Recipe by Latchy
These are made from a couple of different recipes and they are popular whenever I make them. Prep time does not take into account time in the refrigerator.
Top Review by Lorac
Very good! A wonderful combination of flavors, textures and color.I made 1/2 the recipe as directed except for cooking the tomatoes. We ommited the rolls and used a mixture of leafy green lettuce and arugula instead. I thought the Avacado Dressing was bland until I tasted it layered with the burgers and toppings. The flavor accented the taste of the burgers and tomatoes while taming the onion and Feta cheese. I would make this again with no changes. Thanks Latchy for another very enjoyable recipe.

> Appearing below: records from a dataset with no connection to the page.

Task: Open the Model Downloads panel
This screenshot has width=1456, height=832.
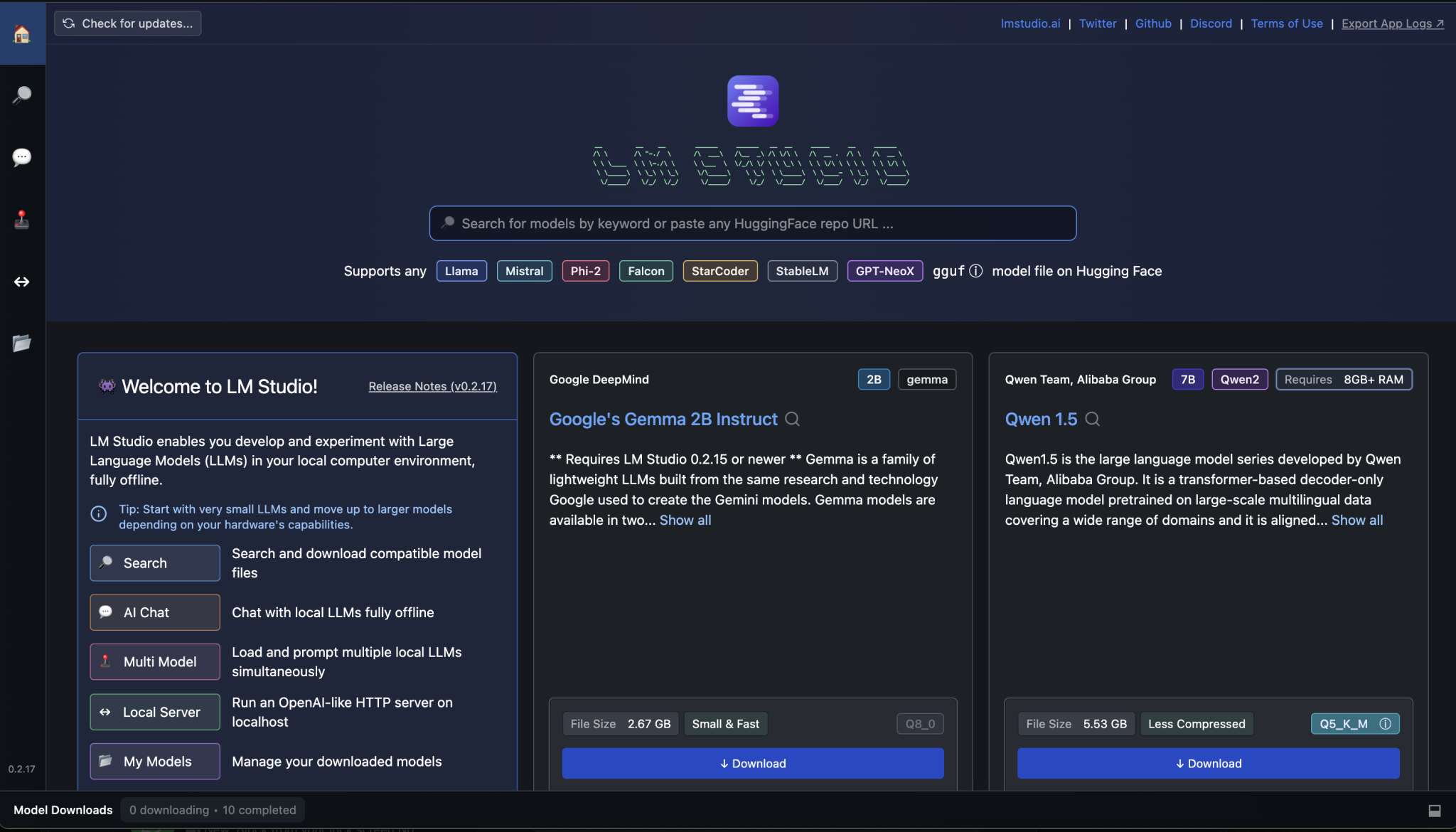Action: [63, 810]
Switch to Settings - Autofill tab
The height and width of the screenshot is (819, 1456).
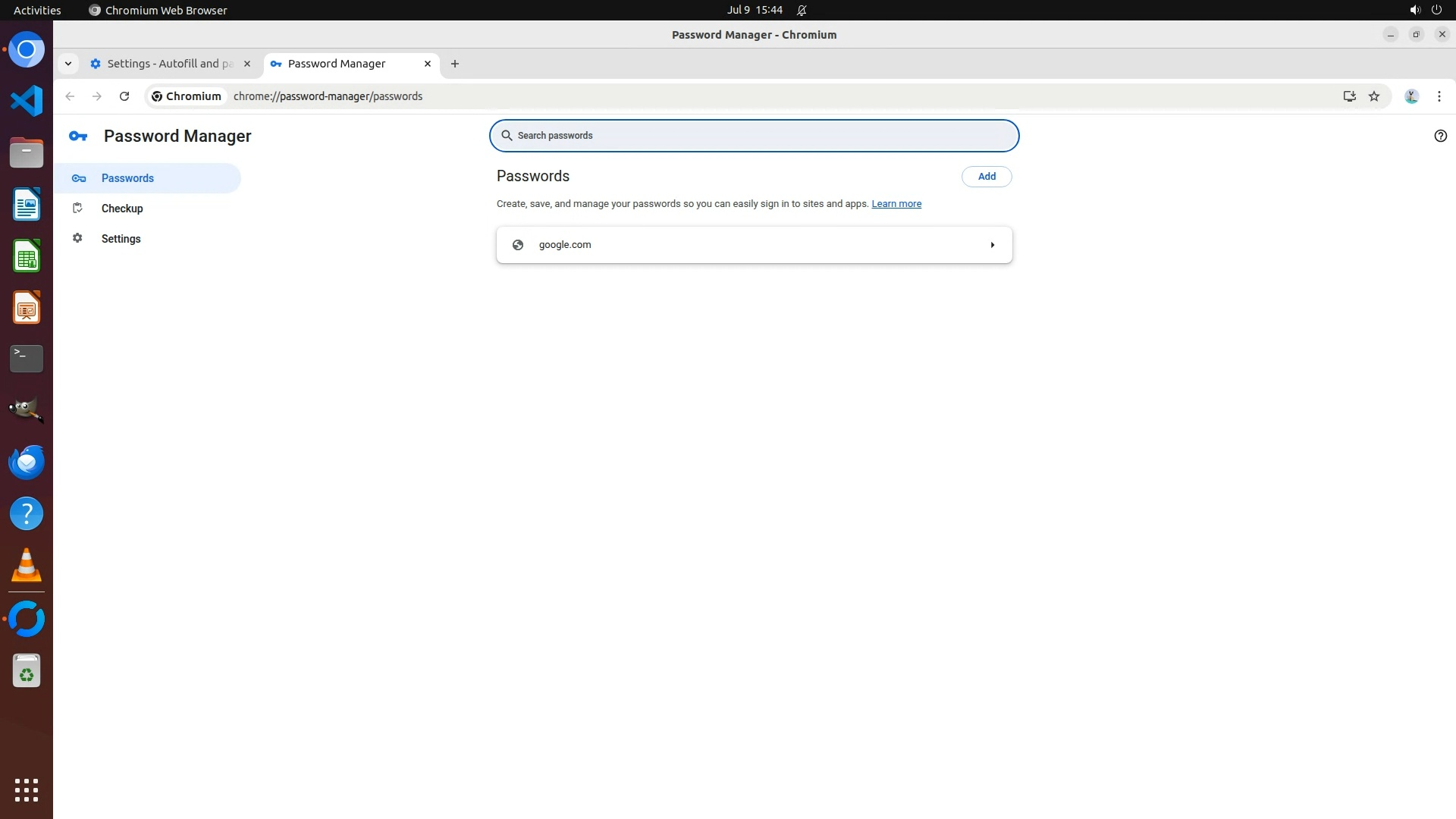169,64
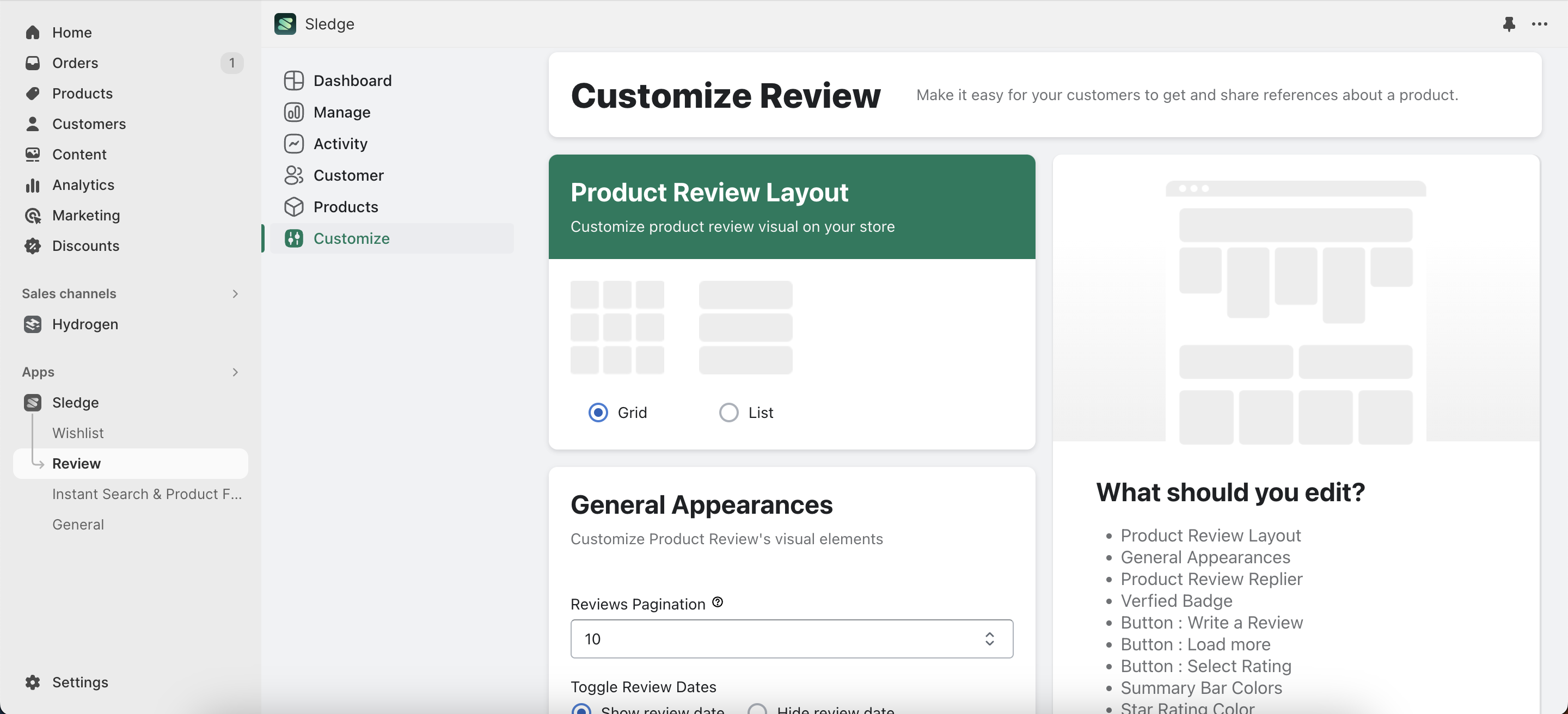Image resolution: width=1568 pixels, height=714 pixels.
Task: Click the Products box icon in Sledge menu
Action: 293,207
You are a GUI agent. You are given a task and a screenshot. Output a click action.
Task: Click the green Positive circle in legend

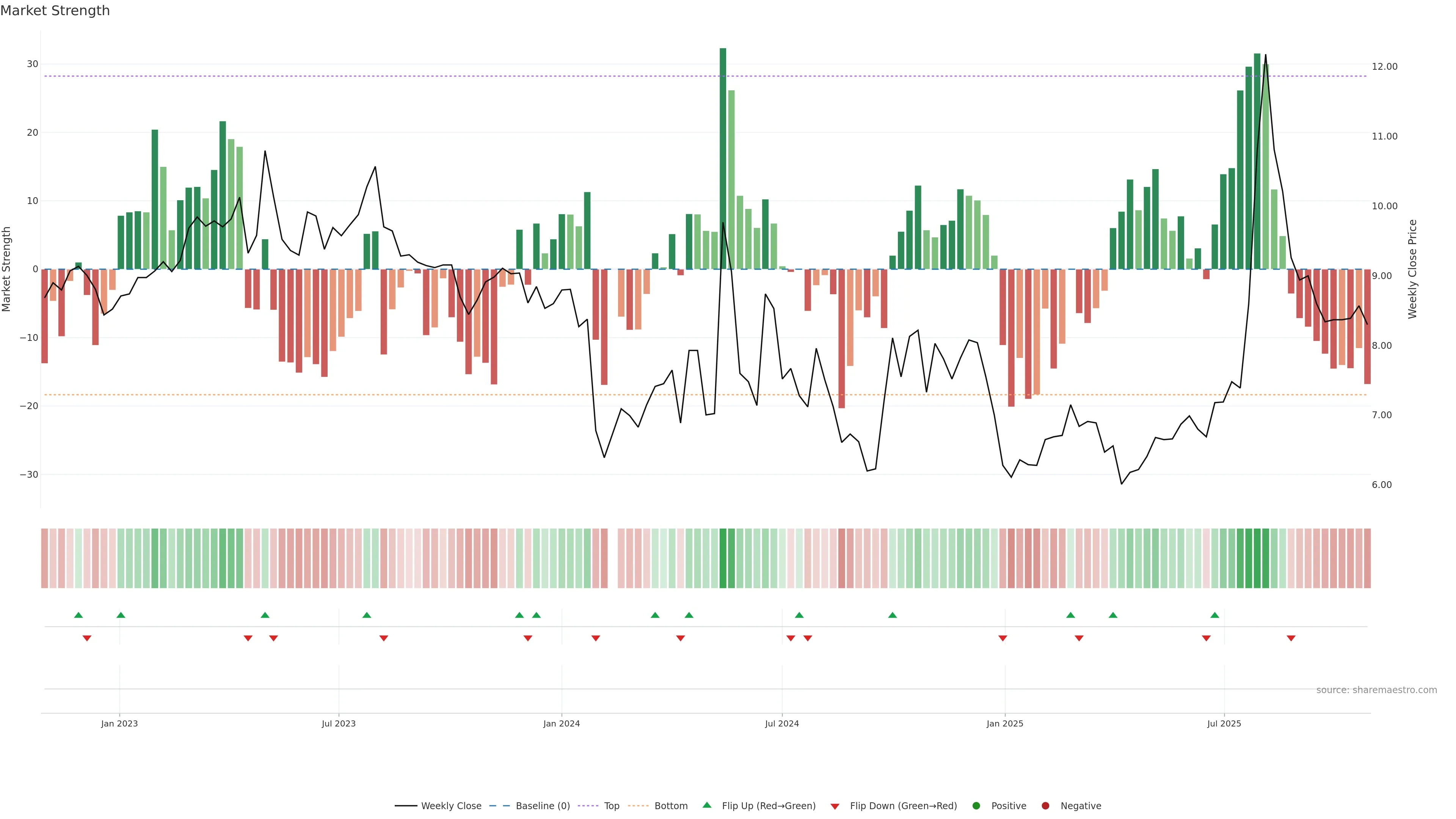[976, 805]
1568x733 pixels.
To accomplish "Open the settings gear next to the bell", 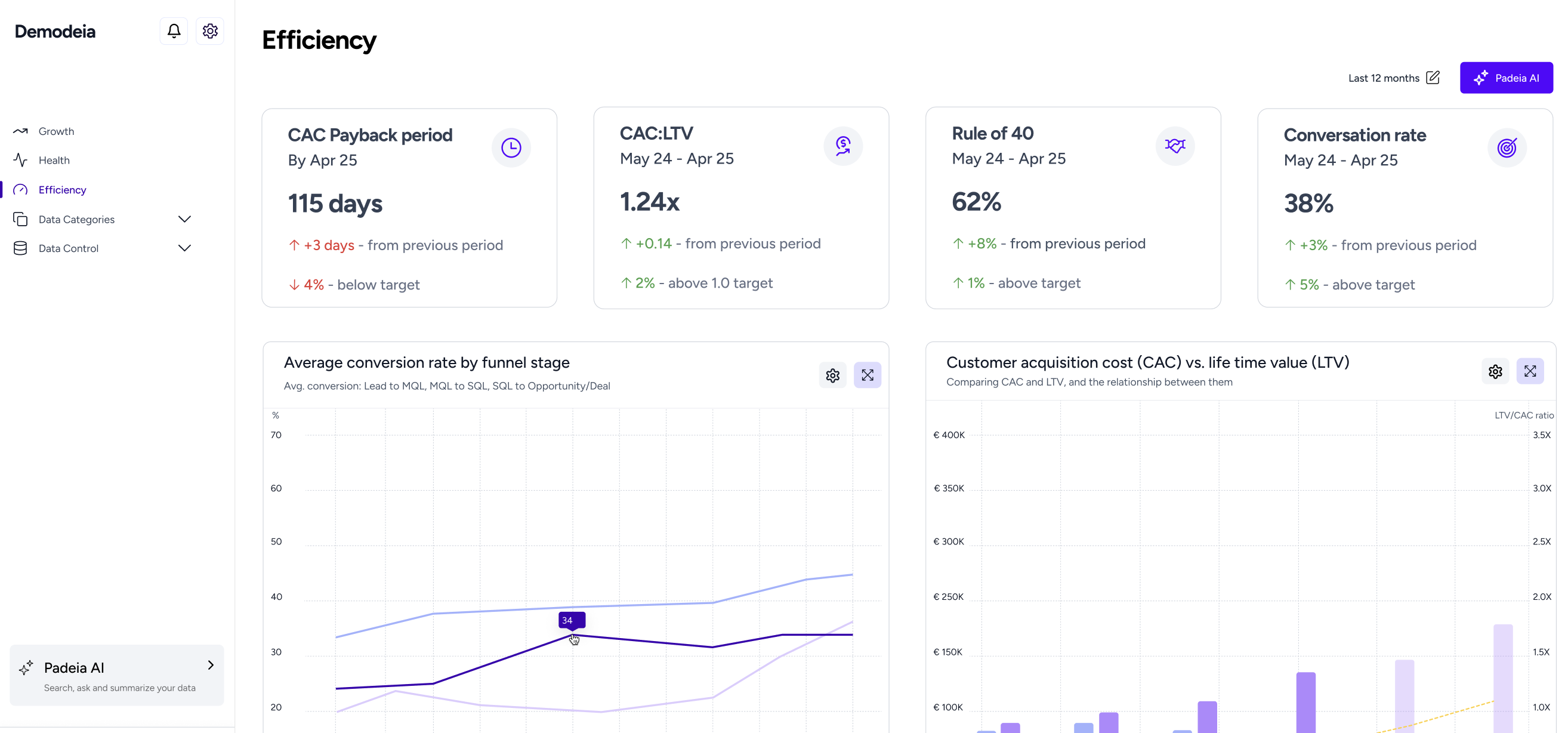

- 350 g roasted red peppers (approx)
- 2 garlic cloves, crushed
- 1 small white onion, chopped
- 1⁄4 cup sun-dried tomato packed in oil, drained and chopped
- 2 tablespoons sun-dried tomato pesto
- 1 kg minced beef
- 200 g feta cheese, crumbled
- 1 large red onion, sliced
- 2 large tomatoes, sliced thickly
- 8 bread rolls
- 100 g mesclun, approx
- 1 medium avocado
- 1⁄3 cup buttermilk
- 1 tablespoon lemon juice
Directions See How It's Made
- Blend capsicum, garlic, white onion, sundried tomato and pesto until smooth.
- Combine vegetable mixture in a large bowl with beef; shape mixture into 8 patties.
- Cover and refrigerate for 30 minutes.
- Cook patties on heated oiled bbq until browned one side, turn and sprinkle with cheese, cook until browned and cooked through.
- Meanwhile cook the red onion and tomato on oiled BBQ until onion is browned lightly and tomato browned both sides.
- Split the rolls and toast.
- Spread bases with some of the Avocado Dressing, add some mesclun, patty, onion and tomato.
- Drizzle burgers with remaining dressing.
- Dressing- Blend all ingredients until smooth.